►
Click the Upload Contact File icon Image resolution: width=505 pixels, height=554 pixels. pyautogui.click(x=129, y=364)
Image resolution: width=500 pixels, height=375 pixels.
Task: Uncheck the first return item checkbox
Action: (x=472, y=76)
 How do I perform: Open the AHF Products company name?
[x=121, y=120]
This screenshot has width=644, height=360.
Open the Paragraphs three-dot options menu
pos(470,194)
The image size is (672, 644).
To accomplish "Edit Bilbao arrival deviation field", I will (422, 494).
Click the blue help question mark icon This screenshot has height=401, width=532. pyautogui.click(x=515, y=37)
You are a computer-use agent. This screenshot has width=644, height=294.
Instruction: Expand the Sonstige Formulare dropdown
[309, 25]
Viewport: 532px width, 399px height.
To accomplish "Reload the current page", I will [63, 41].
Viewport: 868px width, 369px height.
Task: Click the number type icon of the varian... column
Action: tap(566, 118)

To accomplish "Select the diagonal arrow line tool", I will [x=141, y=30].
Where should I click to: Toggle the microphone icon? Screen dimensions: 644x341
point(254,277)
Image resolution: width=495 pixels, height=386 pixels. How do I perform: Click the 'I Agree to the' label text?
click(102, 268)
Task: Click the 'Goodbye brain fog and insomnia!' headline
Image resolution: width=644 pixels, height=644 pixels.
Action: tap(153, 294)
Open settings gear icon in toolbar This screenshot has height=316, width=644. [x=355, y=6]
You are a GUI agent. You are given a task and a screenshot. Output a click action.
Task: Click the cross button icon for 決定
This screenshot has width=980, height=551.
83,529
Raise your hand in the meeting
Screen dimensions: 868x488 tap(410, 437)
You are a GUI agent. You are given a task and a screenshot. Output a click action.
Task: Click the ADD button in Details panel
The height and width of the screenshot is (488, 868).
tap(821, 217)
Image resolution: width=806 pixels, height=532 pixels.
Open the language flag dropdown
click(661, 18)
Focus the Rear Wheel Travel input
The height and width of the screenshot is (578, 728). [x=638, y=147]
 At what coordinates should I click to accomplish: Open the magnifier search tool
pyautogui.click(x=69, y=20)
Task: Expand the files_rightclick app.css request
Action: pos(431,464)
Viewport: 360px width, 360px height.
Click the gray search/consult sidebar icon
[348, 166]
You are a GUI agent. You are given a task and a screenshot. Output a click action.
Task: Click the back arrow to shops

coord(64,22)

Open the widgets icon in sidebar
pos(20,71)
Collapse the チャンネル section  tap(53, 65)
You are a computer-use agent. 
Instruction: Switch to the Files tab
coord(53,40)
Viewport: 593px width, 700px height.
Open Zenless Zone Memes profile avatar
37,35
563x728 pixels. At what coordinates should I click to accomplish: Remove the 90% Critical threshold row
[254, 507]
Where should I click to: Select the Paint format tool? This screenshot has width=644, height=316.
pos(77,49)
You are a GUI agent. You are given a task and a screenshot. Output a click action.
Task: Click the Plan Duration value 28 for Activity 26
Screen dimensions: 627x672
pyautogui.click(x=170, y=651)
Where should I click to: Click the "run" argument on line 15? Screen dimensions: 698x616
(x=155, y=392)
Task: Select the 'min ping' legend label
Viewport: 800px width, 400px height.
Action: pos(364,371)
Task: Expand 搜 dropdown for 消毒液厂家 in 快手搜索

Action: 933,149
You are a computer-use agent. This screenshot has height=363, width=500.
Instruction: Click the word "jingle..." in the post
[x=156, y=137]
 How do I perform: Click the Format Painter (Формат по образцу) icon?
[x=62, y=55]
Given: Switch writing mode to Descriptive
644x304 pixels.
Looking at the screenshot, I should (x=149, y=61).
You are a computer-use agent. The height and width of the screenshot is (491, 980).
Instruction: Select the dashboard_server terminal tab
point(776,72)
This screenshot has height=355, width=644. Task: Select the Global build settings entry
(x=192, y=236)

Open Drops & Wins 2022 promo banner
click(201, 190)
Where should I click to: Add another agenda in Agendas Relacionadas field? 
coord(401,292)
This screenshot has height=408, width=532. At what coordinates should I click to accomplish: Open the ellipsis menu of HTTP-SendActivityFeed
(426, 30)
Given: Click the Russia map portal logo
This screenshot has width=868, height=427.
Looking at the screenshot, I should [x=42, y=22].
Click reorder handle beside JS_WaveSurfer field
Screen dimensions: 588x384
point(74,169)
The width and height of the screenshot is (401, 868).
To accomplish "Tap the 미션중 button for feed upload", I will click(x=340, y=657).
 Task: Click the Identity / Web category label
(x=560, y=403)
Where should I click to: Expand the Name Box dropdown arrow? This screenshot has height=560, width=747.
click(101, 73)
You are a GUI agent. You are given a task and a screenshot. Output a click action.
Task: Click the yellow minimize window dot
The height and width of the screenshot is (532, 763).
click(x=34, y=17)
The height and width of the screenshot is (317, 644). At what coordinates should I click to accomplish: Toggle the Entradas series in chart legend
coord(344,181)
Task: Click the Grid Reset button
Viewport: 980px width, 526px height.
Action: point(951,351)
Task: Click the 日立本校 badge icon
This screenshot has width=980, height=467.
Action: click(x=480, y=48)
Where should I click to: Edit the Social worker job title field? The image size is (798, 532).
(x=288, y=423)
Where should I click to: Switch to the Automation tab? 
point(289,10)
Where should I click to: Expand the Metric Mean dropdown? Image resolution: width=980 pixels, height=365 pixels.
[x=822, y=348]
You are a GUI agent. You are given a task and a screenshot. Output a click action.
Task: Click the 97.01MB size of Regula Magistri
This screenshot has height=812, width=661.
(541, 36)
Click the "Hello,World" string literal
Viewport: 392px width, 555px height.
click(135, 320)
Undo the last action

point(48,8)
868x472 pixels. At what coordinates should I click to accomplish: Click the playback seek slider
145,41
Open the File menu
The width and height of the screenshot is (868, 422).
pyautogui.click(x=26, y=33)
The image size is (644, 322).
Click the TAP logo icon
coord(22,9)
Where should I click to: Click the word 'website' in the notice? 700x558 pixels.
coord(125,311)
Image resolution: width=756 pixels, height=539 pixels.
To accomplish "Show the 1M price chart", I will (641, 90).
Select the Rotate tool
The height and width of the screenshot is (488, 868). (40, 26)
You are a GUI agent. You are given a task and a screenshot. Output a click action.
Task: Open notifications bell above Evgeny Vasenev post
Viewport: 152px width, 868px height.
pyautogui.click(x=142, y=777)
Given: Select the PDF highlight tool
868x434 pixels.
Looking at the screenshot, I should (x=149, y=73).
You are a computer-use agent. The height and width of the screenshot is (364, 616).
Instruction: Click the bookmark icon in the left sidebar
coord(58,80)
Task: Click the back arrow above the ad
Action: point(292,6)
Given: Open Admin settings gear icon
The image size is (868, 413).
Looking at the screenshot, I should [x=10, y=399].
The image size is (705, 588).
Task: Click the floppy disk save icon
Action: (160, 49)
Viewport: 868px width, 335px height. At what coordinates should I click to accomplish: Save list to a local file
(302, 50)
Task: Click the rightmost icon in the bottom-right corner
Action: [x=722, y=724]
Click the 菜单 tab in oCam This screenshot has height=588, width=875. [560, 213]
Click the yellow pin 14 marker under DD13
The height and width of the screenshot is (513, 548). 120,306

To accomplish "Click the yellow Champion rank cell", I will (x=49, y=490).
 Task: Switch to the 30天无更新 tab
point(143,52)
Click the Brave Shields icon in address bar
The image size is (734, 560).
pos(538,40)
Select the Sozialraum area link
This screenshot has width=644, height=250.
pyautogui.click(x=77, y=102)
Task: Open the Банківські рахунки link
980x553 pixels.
◄
ASSIGNMENT:
Among the lines above, find those with the word "computer" and list them.

SOLUTION TO THIS EXERCISE:
You are a computer-use agent. This screenshot has width=644, height=294.
You are a computer-use agent. 
You are a computer-use agent. This screenshot has height=363, width=500.
You are a computer-use agent. The height and width of the screenshot is (491, 980).
You are a computer-use agent. The height and width of the screenshot is (364, 616).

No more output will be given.